I had no friends, because I didn’t have time for friends, and my only conversation with an adult was my sister on the days that she spent with me and her 3 young children. We looked like we had a daycare when we would go on walks or to the mall. People would always say, “Wow. You guys have your hands full.” 

I remember once when Brad arranged for a day all to ourselves. He got us Cardinals baseball tickets and asked my mom to watch our children. It was a great idea, in theory. 

The only way I could perceive that at the time was that I was escaping for the day, but the break wasn’t able to “fix” anything in my overwhelmed brain. Now I LOVE Cardinals baseball, but escaping for the day, to be surrounded by thousands of other people wasn’t exactly what I needed. On top of that, I didn’t have any children attached to me, and it was taking me a while to decompress after we left them. There was also this thing running through my head that was telling me, if I was going to escape for the day, I wanted my husband to be the one taking care of our kids. Leaving them with someone else just felt like more pressure because they still weren’t getting to spend time with daddy. 

Because of everything above, I had to have Brad pull over to the side of the interstate. I was having a major panic attack. When I have panic attacks, I have to run. I NEVER run. Running isn’t even a goal for me. I hate running. I’ve always hated running. But on this day, with this panic attack, all I could do was run. So…I ran along the interstate as far as I could go. 

I tried to run away from myself and my body. I know it’s hard to believe, but it didn’t work. I just needed some peace.
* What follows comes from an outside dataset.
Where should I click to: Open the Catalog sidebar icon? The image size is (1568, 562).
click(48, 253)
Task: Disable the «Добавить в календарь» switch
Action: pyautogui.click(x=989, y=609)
I needed a break from every thought running through me. 

Eventually I got back in the vehicle. I think Brad probably thought I was crazy. I wouldn’t blame him. There’s just no way that I could explain it to him. It was too much to understand if you’ve never felt it. I know there are some momma’s out there who have experienced almost exactly the same thing. 

To those mommas I would like to say, I get you. I believe in you. There are better days coming. Just kiss your babies and hold them even when you want to cry from overwhelm. Be still. You are not crazy. You are not weird. You have a place in this world. You are loved.